Let me preface by saying that I do not own a vehicle. My daughter & I ride public transportation, carpool/rideshare & walk. I'm also a CPST who educates families in my community....

I have never found a cab company willing to provide a child safety seat -- being that they're usually exempt from the law (legislators are too often blind to the fact that the laws of physics don't care if the car has a taxi sign on it) & I wouldn't trust any rental carseat anyway unless the person in charge has a valid/current SafeKids CPST certification ID.

The Sit-n-Go is a decent option for a small child or a very frequent traveler. It's a beast to actually use correctly in most situations & the majority of kids outgrow it too soon for the cost.

Your toddler might still fit the Graco SafeSeat Step1 carrier. It's easier to tote around & does snap into most strollers + it's much easier to install quicky/correctly in most vehicles.

The Radian folds for travel, but is heavy & also rather difficult in many vehicles.

Lowest cost option & also very light weight is the Cosco Scenera.

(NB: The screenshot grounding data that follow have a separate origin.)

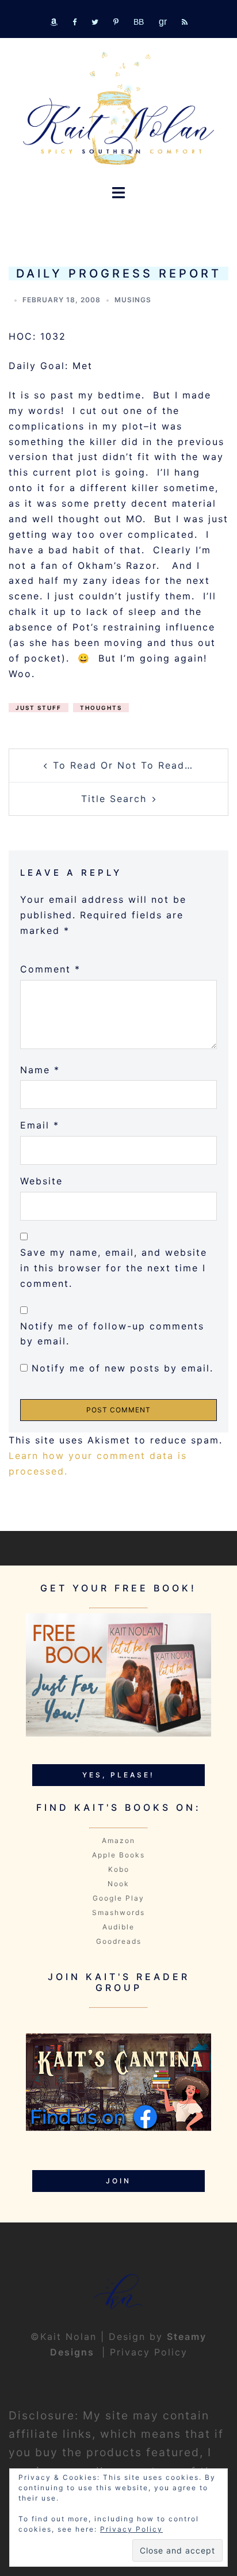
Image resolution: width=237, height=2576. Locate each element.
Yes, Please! (118, 1774)
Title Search (114, 798)
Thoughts (101, 707)
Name (40, 1070)
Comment (50, 969)
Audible (118, 1926)
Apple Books (118, 1855)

It's a bare bones seat with relatively easy traditional install. It might fit in some sort of carry bag.

The single most important thing is correct use.

My only other important advice is to leave the taxi door open while you install the seat: they'll be less likely to attempt to pull into traffic before you're ready.

Also, Google "The Car Seat Lady" website for her tips on taxicab/travel.


----------